Derasnya hujan Kota Purwokerto tak menyurutkan semangat Pramuka Banyumas dalam meramaikan acara Seminar Kehutanan yang diselenggarakan pada hari Jumat, 2 November 2012. Tercatat 72 orang peserta memenuhi Gedung Pertemuan Perhutani KPH Banyumas Timur di Jalan Sutedja Purwokerto. Peserta kegiatan berasal dari unsur Pramuka Saka Wanabakti dan perwakilan anggota ambalan dari berbagai SMA/SMK/MA yang tersebar di Kabupaten Banyumas.

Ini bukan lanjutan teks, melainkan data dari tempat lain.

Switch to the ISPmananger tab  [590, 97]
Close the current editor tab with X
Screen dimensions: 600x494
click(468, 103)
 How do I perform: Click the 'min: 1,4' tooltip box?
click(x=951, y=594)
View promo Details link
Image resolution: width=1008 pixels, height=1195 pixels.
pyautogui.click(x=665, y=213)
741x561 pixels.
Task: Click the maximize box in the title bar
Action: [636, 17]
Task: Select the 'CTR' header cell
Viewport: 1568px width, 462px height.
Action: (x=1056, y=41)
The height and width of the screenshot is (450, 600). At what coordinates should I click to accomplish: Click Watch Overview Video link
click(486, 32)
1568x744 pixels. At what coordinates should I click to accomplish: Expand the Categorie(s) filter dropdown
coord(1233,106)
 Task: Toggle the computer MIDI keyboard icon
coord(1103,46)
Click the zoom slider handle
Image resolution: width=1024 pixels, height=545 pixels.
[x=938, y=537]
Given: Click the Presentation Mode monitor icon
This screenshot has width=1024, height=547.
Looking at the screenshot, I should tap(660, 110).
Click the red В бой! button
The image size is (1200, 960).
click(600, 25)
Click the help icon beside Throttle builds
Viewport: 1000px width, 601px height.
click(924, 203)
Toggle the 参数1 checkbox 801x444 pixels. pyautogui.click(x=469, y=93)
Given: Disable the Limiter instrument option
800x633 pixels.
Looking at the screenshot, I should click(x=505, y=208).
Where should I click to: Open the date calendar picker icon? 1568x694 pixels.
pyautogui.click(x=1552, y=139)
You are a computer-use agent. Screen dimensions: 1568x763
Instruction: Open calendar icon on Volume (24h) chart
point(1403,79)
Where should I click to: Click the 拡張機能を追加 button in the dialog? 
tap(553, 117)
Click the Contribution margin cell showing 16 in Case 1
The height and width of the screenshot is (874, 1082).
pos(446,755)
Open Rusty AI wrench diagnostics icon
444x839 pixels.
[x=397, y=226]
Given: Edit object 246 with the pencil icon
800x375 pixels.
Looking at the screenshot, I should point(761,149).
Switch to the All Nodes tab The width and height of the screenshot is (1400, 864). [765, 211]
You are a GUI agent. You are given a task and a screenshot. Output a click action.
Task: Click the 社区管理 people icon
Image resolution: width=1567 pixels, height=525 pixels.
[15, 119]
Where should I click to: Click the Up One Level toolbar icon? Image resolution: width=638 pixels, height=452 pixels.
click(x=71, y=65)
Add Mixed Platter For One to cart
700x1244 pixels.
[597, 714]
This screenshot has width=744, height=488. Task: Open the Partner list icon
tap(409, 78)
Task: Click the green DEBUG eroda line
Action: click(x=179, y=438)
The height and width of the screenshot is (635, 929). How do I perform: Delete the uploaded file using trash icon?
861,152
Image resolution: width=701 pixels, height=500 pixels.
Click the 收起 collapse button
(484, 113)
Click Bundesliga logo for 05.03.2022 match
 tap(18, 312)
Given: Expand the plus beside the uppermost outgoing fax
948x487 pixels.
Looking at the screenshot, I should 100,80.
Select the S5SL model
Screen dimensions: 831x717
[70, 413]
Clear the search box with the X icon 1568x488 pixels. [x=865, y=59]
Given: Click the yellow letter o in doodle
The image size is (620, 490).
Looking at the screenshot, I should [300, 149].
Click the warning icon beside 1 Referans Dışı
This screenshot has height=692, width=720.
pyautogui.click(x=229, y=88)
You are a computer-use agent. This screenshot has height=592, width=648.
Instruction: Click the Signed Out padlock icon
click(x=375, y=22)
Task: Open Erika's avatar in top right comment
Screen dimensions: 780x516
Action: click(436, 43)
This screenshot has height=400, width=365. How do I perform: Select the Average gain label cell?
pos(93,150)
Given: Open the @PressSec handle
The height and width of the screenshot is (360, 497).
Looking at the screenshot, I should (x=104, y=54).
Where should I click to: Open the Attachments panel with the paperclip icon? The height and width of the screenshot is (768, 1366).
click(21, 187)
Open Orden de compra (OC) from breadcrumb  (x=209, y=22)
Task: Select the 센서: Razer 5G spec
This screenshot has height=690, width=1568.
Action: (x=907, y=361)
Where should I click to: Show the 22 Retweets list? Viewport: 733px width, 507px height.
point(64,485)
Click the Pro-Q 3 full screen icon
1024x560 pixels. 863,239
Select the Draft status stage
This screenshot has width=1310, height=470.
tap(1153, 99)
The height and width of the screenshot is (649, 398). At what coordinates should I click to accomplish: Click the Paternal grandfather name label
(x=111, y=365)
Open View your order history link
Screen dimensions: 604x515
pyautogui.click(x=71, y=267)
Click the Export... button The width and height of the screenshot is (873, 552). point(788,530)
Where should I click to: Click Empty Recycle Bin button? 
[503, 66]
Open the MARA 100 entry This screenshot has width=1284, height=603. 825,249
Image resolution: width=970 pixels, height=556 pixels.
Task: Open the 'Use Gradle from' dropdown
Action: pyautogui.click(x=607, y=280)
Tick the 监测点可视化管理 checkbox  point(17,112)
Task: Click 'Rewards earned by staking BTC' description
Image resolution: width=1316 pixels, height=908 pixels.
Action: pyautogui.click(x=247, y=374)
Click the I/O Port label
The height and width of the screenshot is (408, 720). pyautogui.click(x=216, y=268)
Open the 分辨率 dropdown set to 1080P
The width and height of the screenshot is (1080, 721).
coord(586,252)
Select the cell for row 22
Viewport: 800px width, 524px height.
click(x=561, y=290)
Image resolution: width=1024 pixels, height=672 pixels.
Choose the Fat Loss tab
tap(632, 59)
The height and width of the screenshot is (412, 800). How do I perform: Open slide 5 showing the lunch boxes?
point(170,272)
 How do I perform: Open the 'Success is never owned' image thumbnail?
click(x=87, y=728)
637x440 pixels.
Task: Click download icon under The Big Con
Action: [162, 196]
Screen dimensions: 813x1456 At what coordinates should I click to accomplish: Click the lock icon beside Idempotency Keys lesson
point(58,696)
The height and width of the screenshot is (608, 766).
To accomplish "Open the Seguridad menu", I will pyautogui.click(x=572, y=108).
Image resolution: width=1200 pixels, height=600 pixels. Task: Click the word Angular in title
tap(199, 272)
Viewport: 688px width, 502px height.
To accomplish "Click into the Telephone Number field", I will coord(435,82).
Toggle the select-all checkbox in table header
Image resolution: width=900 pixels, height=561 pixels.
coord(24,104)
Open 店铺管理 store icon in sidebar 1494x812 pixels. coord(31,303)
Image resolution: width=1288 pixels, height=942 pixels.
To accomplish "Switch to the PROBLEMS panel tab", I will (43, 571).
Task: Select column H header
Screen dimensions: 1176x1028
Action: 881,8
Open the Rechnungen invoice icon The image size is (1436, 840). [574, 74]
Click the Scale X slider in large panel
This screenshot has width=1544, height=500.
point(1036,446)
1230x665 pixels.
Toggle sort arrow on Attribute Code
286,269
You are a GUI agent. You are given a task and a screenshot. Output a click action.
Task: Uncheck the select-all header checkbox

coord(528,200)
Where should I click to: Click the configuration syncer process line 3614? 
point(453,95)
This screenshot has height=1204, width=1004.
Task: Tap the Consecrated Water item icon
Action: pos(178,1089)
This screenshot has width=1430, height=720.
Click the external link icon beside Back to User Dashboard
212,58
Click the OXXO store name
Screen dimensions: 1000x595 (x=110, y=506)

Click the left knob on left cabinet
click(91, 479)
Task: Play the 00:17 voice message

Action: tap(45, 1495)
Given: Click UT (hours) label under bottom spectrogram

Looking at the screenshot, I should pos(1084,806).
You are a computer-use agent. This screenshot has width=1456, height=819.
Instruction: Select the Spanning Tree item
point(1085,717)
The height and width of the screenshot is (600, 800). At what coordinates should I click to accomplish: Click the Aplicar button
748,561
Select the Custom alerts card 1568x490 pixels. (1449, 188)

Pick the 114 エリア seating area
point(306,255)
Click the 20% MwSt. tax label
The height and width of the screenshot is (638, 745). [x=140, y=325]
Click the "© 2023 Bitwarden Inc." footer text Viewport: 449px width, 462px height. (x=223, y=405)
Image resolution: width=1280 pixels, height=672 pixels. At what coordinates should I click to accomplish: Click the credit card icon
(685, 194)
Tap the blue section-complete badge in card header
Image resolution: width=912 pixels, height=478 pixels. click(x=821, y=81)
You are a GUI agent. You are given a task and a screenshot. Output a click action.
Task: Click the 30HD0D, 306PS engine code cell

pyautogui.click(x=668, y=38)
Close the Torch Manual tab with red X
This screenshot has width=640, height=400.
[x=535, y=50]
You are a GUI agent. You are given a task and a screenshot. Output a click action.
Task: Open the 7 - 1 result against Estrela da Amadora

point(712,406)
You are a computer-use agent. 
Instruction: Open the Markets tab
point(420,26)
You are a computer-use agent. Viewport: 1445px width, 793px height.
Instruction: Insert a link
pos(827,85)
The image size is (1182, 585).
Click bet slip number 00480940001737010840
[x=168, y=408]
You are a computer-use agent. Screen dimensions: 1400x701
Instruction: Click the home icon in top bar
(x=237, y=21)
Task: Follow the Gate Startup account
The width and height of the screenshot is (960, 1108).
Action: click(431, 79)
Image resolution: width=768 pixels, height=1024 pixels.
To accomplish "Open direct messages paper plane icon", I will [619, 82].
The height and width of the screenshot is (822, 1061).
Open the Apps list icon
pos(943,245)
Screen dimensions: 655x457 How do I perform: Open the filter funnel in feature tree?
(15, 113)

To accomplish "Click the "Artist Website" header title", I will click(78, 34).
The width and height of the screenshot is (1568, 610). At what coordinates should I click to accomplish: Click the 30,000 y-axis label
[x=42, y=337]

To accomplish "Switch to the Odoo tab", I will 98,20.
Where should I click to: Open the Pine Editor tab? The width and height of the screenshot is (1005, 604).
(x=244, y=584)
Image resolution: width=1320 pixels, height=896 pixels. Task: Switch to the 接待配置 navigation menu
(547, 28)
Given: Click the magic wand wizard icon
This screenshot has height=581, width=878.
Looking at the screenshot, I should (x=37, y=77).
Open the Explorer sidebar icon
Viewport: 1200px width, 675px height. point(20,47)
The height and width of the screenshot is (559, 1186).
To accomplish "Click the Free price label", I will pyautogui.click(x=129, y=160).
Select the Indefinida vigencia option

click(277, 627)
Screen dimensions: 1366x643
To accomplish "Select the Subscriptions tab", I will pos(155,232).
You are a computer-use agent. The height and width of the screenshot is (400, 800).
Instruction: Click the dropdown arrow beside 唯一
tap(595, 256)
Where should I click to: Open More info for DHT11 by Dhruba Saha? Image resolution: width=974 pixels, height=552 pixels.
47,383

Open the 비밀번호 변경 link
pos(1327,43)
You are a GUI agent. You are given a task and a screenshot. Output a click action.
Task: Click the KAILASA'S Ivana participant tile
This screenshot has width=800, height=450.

Acara seminar yang digelar atas kerja sama Perum Perhutani KPH Banyumas Timur dengan DKC Banyumas ini  di buka oleh Kak Wahyu Handoko selaku Kasi Bina MUda Kwartir Cabang Banyumas mewakili Ka Kwarcab Banyumas yang berhalangan hadir untuk membuka acara Seminar Kehutanan ini. Dalam sambutanya, Kak Wahyu Handoko berpesan agar Pramuka memanfaatkan momen ini sebagai ajang menambah ilmu dan pengalaman khususnya mengenai Kehutanan. Mengambil tema "Peran Pramuka dalam Menjaga Kelestarian Hutan", seminar kali ini nampak dinamis dalam diskusi interaktifnya. Peserta seminar dikenalkan mengenai Potensi Kehutanan Indonesia, Fungsi Hutan bagi Kehidupan, Permasalahan Keamanan Hutan serta ajakan kepada Pramuka untuk berpartisipasi menjaga kelestarian hutan. Kak Sukirno, SH selaku pemateri yang sehari-hari berdinas di Urusan Perencanaan Seksi Pengelolaan Sumber Daya Hutan KPH Banyumas Timur mengaku senang sekali karena berkesempatan membina adik-adik Pramuka.

Dalam seminar, kak Sukirno menjelaskan bahwa hutan memiliki banyak manfaat bagi kehidupan bukan saja bagi manusia, namun juga hewan yang berada di dalamnya. manfaat hutan yang sehari-hari umumnya kita ketahui mungkin hanya sebatas sebagai paru-paru dunia dan sebagai penyimpan cadangan air. Namun di samping manfaat tersebut, hutan juga memiliki potensi komoditi yang banyak, diantaranya pemanfaatan hasil hutan seperti kayu, damar, getah pinus, dan lain-lain. Hutan juga dapat berfungsi sebagai hutan lindung dan kawasan konserfasi bagi tanaman dan hewan tertentu. Banyak pula hutan yang dimanfaatkan sebagai obyek wisata alam yang menarik dan indah. Kak Sukirno berpesan kepada Anggota Gerakan Pramuka, bahwa pelestarian hutan bukan hanya tugas pemerintah, namun juga tanggung jawab masyarakat termasuk Pramuka itu sendiri.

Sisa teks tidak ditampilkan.